The point is, the line between genuine values and fake values can be surprisingly thin. And even if it is clear, often the gravity of immediate wants and desires is far stronger than that of long-term values and aspirations. All of which means…

It’s essential to regularly clarify what we’re really chasing after in life.

Highly self-aware people typically have some mechanism for doing this consistently. For example, I had a client once who, in order to make sure her marriage was healthy and going in the right direction, created a little ritual with her husband: Each year on their anniversary, they went out to a nice dinner and checked in with each other about A) what they thought was going really well in their relationship, B) what they thought needed work, and C) what their dreams together were.

It’s a great example of a small but powerful habit that increases self-awareness about values and has a real, measurable impact on quality of life.

If this whole discussion of reflecting on your values sounds lofty and complex and maybe a little intimidating, start with a bucket list. Set aside half an hour some Saturday morning and sit down with a nice cup of coffee or tea, a pen, and a blank sheet of paper. And just start jotting down things you’d love to accomplish or learn or do or generally dream about.

This is a great exercise to prime the pump on values clarification and get you thinking more about what’s really important to you in life. In fact, just being aware of your values and reflecting on them from time to time is a huge step toward realizing them.

The greater danger for most of us lies not in setting our aim too high and falling short; but in setting our aim too low, and achieving our mark.

― Michelangelo Buonarroti


All you need to know

Lasting happiness and success require self-awareness. If you aren’t aware of the emotional baggage and blind spots holding you back, how can you hope to achieve your potential?

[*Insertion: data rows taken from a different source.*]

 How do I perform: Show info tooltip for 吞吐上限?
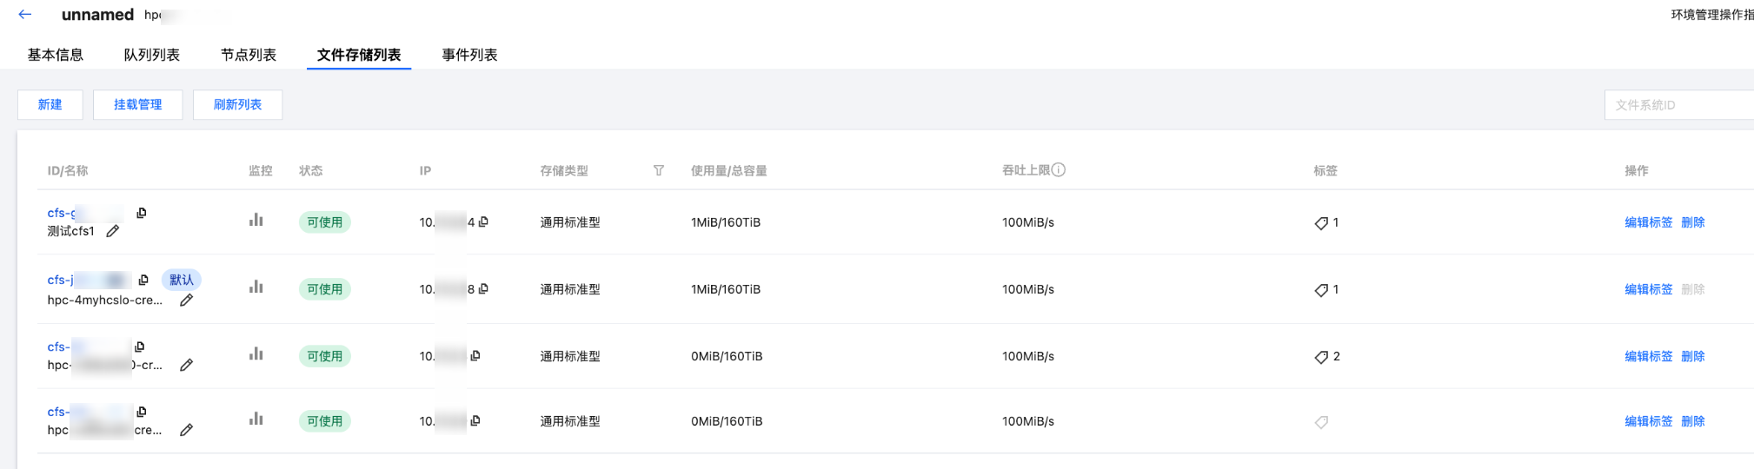click(x=1059, y=170)
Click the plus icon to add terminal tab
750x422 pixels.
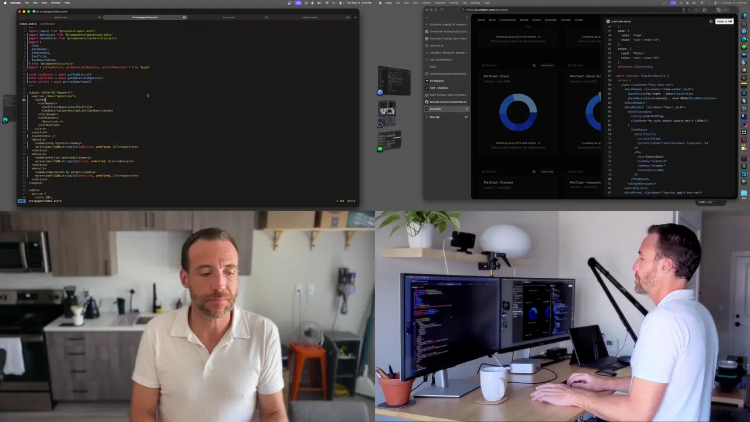(355, 17)
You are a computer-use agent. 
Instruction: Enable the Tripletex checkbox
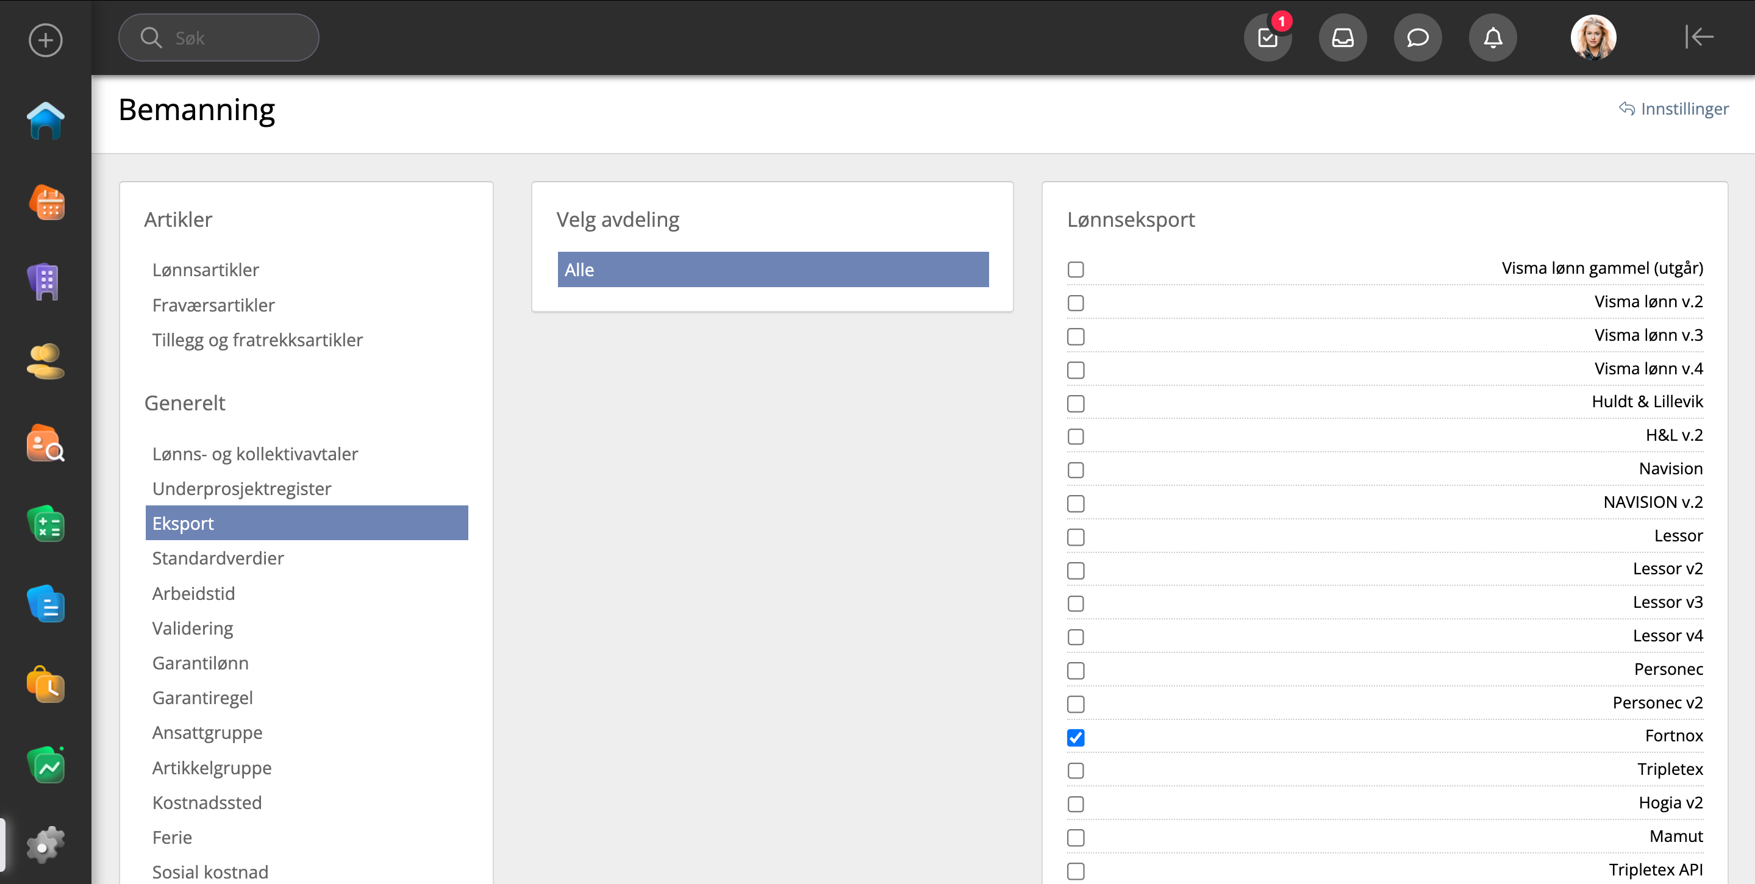tap(1076, 771)
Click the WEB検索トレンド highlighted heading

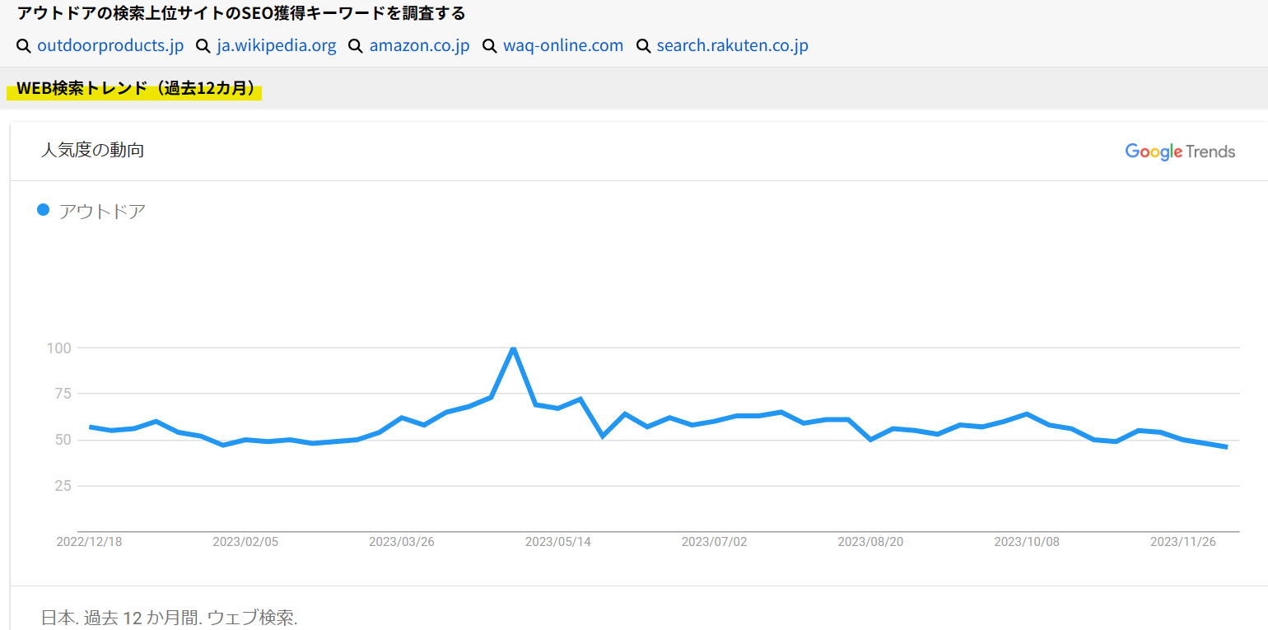[x=135, y=89]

Thankfully, self-awareness is a skill that can be cultivated with practice and good habits:

Listen more than you talk.

Be curious about your own mind.

Look for your emotional blind spots.

Ask for feedback frequently (and take it well).

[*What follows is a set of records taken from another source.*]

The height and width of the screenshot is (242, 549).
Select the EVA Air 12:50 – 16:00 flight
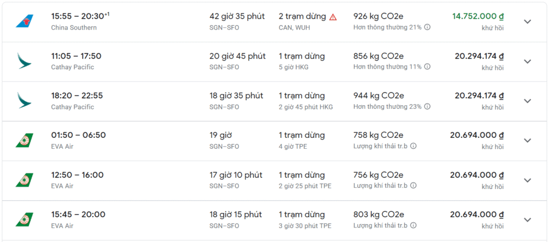click(77, 175)
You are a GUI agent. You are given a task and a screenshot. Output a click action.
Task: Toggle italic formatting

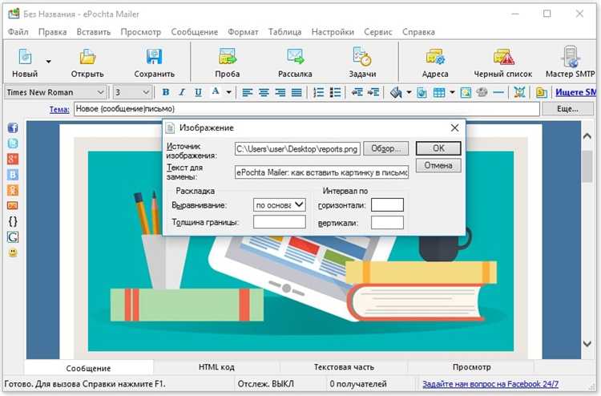click(182, 93)
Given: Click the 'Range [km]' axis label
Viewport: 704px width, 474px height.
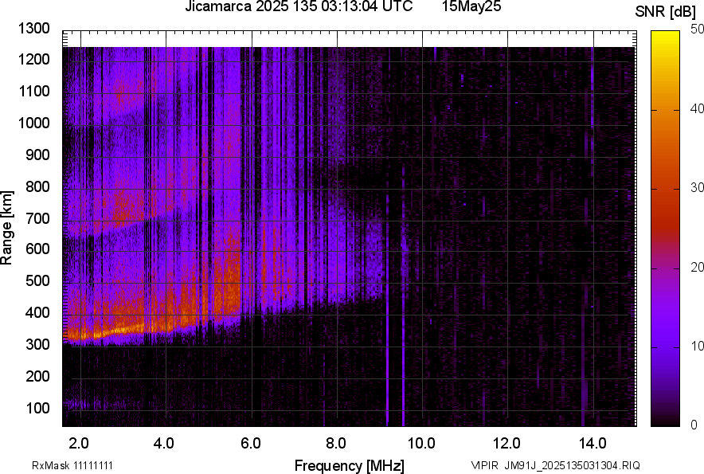Looking at the screenshot, I should click(7, 228).
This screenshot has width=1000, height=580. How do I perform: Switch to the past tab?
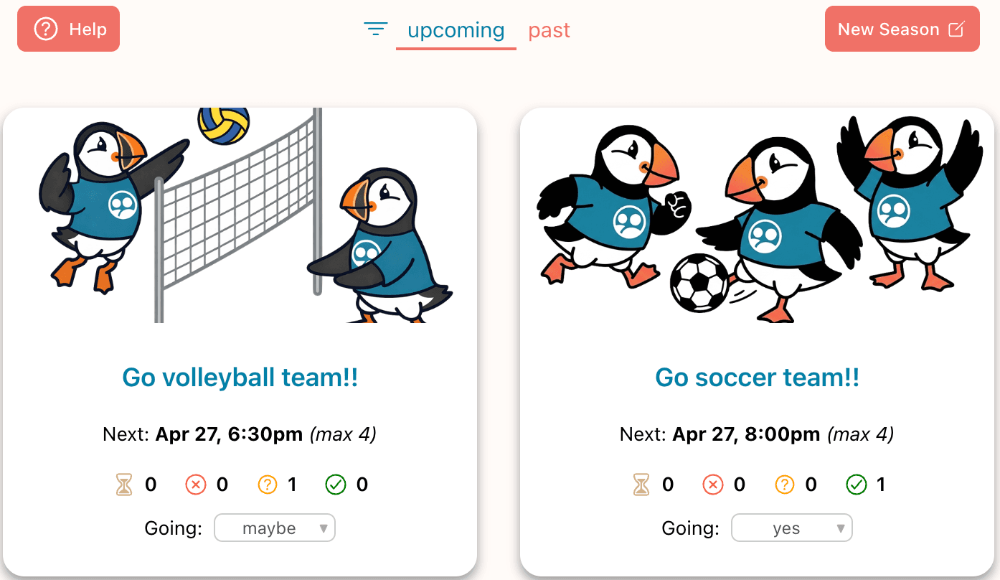click(x=549, y=30)
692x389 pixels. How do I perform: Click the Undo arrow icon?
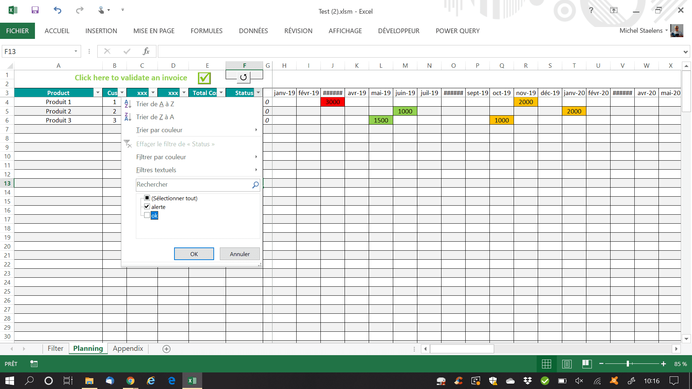[x=57, y=10]
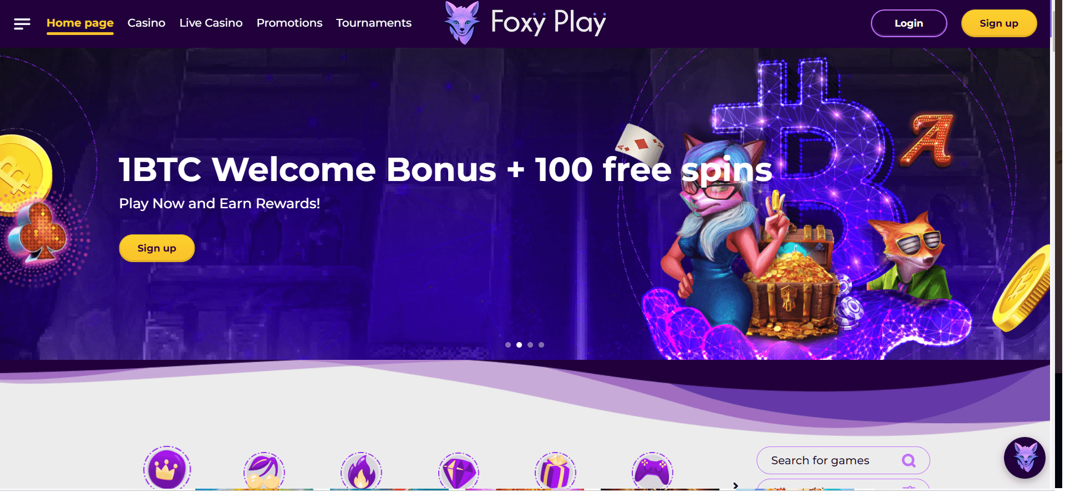Select the flame hot games icon
The height and width of the screenshot is (492, 1065).
coord(361,471)
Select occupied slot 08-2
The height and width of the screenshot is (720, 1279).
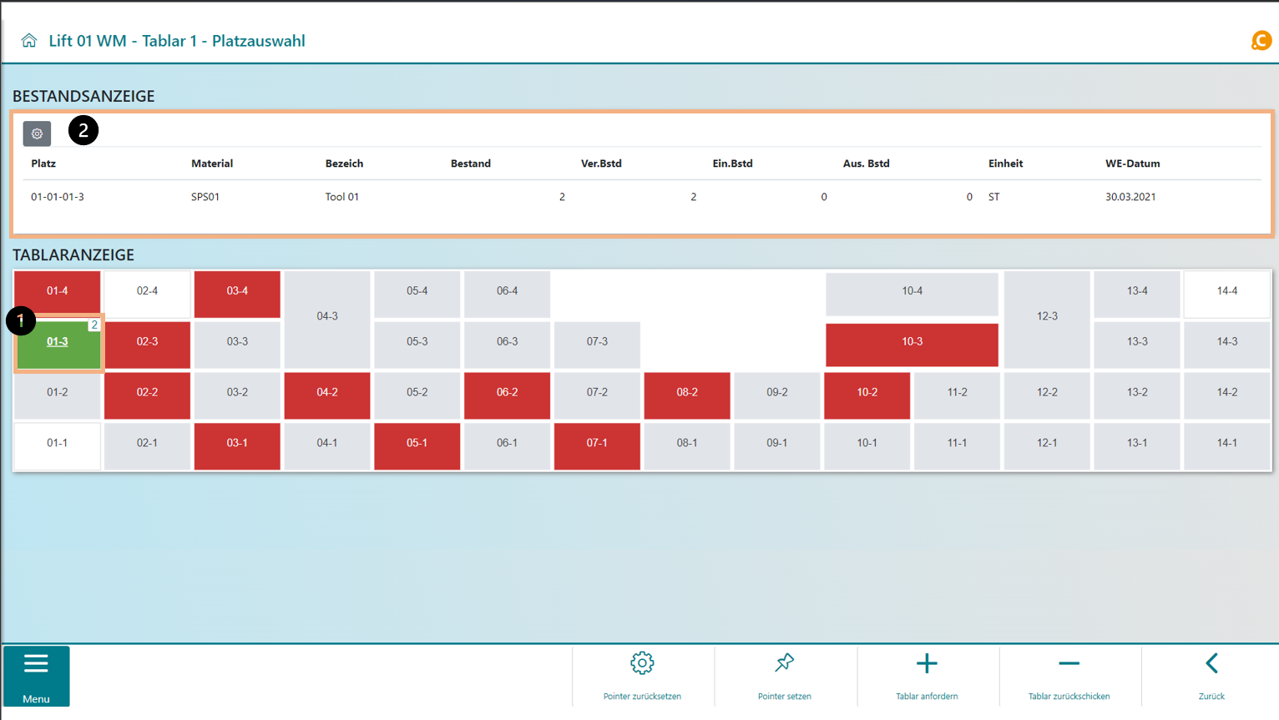[687, 393]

Take time to reflect on your values.

2 Comments

Melissa February 24, 2020 Reply

There are people who are superlatively entitled (albeit usually from trauma) who will never read this blog, excellent as it is, because perfection doesn’t need fixing. I know people whose lives have hurt or even destroyed the lives of others, who do not hold themselves accountable or see anything wrong in what they’ve done. In fact, it’s simply winning to them; they’re succeeding where others haven’t because those others are less than or they’re irrelevant. Our society rewards this type of character all too often, and so they are in positions of power and influence. How do we protect the healthy, imperfect, vulnerable, compassionate, empathic people from the exploitative narcissists who cannot be brought to this table?

Nick Wignall February 25, 2020 Reply

That’s a tough question, Melissa. To be honest, I’m not sure.